Happily, these turn out to be quibbles. In fact the discs are arranged so that the installations, varying chronologically and quantitatively in nature, bleed into one another. What they have in common is processes set in motion then rarely if at all interfered with by human hand. Nature's hand is another matter as wind, motors, water, etc. all contribute their motive power. Sometimes the results sound wonderfully random, sometimes iterative, akin to minimalist music, streamlined here, chaotic there, interior or on mountainsides. Always with a strong sense of atmosphere, of air. When objects bang and clang in the Serpentine Gallery installation, they truly inhabit a full, breathing space. Oh, there are the odd moments when the wind interacts with Eastley's metal to create a woozy, chime-y effect, but even those are more pleasant than annoying, maybe reminiscent of Laraaji on zither, though when the same gusts play the aeolian flutes, it's divine.
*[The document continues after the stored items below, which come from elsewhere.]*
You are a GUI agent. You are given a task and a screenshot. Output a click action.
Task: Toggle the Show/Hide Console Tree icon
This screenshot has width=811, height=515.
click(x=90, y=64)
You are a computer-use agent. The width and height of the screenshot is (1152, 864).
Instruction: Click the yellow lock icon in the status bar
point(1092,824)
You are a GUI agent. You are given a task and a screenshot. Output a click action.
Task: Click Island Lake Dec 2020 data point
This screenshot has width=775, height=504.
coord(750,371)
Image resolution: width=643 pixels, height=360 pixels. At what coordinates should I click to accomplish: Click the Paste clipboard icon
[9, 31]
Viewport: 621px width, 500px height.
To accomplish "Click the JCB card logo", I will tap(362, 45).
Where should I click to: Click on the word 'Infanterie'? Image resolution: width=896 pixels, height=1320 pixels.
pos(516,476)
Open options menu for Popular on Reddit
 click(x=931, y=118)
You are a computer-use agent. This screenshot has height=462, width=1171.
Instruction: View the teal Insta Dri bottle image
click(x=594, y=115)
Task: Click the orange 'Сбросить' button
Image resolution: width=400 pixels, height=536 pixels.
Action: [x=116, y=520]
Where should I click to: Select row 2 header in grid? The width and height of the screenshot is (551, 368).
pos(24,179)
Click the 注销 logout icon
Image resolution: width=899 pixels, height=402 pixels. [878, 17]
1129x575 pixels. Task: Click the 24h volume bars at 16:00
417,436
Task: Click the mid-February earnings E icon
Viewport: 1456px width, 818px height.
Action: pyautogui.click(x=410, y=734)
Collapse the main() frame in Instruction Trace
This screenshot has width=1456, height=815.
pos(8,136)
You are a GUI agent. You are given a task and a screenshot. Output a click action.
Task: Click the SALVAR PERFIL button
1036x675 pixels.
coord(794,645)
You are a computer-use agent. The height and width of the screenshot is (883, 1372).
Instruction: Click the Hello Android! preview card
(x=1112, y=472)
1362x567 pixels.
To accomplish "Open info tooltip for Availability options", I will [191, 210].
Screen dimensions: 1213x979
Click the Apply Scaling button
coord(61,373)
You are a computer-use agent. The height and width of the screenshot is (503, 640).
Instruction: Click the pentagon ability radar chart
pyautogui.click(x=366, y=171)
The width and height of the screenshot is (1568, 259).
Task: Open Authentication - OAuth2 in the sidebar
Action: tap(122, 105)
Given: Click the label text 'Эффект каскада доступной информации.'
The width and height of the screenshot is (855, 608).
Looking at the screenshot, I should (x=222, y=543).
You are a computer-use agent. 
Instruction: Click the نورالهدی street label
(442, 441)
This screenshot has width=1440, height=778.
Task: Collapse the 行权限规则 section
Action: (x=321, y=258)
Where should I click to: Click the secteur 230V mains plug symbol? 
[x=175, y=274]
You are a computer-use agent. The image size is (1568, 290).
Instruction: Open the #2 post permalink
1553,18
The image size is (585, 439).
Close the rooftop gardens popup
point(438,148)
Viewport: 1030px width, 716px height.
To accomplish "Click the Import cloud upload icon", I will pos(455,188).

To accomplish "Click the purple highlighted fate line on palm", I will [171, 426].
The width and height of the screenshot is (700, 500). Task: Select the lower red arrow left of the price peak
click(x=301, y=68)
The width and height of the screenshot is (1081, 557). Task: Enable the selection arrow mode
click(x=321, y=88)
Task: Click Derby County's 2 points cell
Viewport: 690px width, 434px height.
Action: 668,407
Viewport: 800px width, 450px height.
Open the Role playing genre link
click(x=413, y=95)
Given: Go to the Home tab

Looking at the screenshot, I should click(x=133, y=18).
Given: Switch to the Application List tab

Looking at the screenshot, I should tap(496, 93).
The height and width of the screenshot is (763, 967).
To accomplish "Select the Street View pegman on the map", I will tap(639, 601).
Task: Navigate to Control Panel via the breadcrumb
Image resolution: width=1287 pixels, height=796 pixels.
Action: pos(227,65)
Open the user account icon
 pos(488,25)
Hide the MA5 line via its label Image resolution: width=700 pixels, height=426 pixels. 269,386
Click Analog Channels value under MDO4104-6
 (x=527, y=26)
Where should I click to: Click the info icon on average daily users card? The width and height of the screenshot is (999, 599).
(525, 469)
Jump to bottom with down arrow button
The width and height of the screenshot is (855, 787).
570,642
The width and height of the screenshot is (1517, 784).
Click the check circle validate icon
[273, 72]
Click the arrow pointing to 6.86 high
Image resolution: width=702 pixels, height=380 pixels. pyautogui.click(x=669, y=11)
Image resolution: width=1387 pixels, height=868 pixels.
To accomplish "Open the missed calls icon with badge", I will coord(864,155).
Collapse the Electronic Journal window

I'd still like to hear these works in situ and at greater length but, as is, it's a very enjoyable, rewarding sampler.


Sunday, April 18, 2010

Michael Pisaro - a wave and waves (Cathnor)

A simple structure made up of incredibly complex molecules, much like the natural phenomenon it seeks to emulate, consequently, in many ways as difficult to write about as it is to accurately replicate a stone. A wave (the first piece) and a series of waves (the second), inspired by sea waves, water molecules replaced by percussive figures (played with extraordinary grace and touch by Greg Stuart), "percussion" allowed a very wide definition.

Two pieces, each 35 minutes in length, each beginning with a minute of silence, the pair separated by an additional four silent minutes on disc, each scored for 100 instances of percussion.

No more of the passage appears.